More reliable nbtree detection of unsatisfiable RowCompare quals involving a leading NULL key/element

From: Peter Geoghegan <pg(at)bowt(dot)ie>
To: PostgreSQL Hackers <pgsql-hackers(at)lists(dot)postgresql(dot)org>
Subject: More reliable nbtree detection of unsatisfiable RowCompare quals involving a leading NULL key/element
Date: 2024-12-23 18:02:59
Message-ID: CAH2-WzmySVXst2hFrOATC-zw1Byg1XC-jYUS314=mzuqsNwk+Q@mail.gmail.com
Views: Raw Message | Whole Thread | Download mbox | Resend email
Thread:
Lists: pgsql-hackers

Currently, nbtree has inconsistent detection of unsatisfiable
RowCompare quals that involve a leading NULL key. I'll show a test
case that illustrates where nbtree doesn't behave as expected right
now, resulting in an unnecessary full index scan.

Test case setup
===============

pg(at)regression:5432=# create table rowcompare_test as select i as
first, i as second, i as third from generate_series(1,10000) i;
SELECT 10000
pg(at)regression:5432=# create index on rowcompare_test (first, second, third);
CREATE INDEX

Query where nbtree detects an unsatisfiable qual, as expected
=============================================================

The following query is recognized as having an unsatisfiable qual, as
evidenced by the fact that we see nothing about any buffer hits in
explain analyze output (though you might have to repeat the query to
account for syscache effects):

pg(at)regression:5432=# explain (analyze, timing off, costs off) select *
from rowcompare_test where first = 1 and (second, third) > (NULL,0);
┌─────────────────────────────────────────────────────────────────────────────────────────────────────────┐
│ QUERY PLAN

├─────────────────────────────────────────────────────────────────────────────────────────────────────────┤
│ Index Only Scan using rowcompare_test_first_second_third_idx on
rowcompare_test (actual rows=0 loops=1) │
│ Index Cond: ((first = 1) AND (ROW(second, third) >
ROW(NULL::integer, 0))) │
│ Heap Fetches: 0

│ Planning Time: 0.034 ms

│ Execution Time: 0.013 ms

└─────────────────────────────────────────────────────────────────────────────────────────────────────────┘
(5 rows)

Query where nbtree fails to detect an unsatisfiable qual
========================================================

However, this very similar query *won't* have its unsatisfiable qual
detected by nbtree, so we get a useless full index scan instead (we
see "Buffers: shared hit=40" now):

pg(at)regression:5432=# explain (analyze, timing off, costs off) select *
from rowcompare_test where (second, third) > (NULL,0);
┌─────────────────────────────────────────────────────────────────────────────────────────────────────────┐
│ QUERY PLAN

├─────────────────────────────────────────────────────────────────────────────────────────────────────────┤
│ Index Only Scan using rowcompare_test_first_second_third_idx on
rowcompare_test (actual rows=0 loops=1) │
│ Index Cond: (ROW(second, third) > ROW(NULL::integer, 0))

│ Heap Fetches: 0

│ Buffers: shared hit=40

│ Planning Time: 0.048 ms

│ Execution Time: 0.321 ms

└─────────────────────────────────────────────────────────────────────────────────────────────────────────┘
(6 rows)

Patch
=====

The underlying issue is that nbtree currently detects this case in
_bt_first, which is an ugly special case -- every other unsatisfiable
qual gets detected earlier, in _bt_preprocess_keys (this is an
important responsibility of nbtree preprocessing). Handling the issue
in _bt_first has an undesirable downside, that my test case
highlights: _bt_first can only detect an unsatisfiable NULL RowCompare
qual at the point where it builds an insertion scan key using
RowCompare member input scan keys. That works out in the first test
query, but doesn't work out in the second test query.

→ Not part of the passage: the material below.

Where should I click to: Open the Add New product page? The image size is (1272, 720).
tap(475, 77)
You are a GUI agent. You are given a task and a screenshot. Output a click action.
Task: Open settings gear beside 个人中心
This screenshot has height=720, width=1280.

There is no good reason for this inconsistency -- it is intrinsically
impossible for a row comparison with a row whose first element is NULL
to ever return anything other than NULL, regardless of any other
factor (though note that this isn't true of later elements that happen
to be NULL, only the first element, since only the first element is
guaranteed to be compared [1]).

Attached patch fixes the problem by moving detection of RowCompare
unsatisfiable-due-to-NULL cases into _bt_fix_scankey_strategy.
_bt_fix_scankey_strategy is called by _bt_preprocess_keys for every
scan key. And so with the patch applied, both cases will have their
unsatisfiable quals detected, allowing nbtree to consistently avoid
these useless full index scans. (My main motivation is removing the
annoying, distracting special case from _bt_first, though.)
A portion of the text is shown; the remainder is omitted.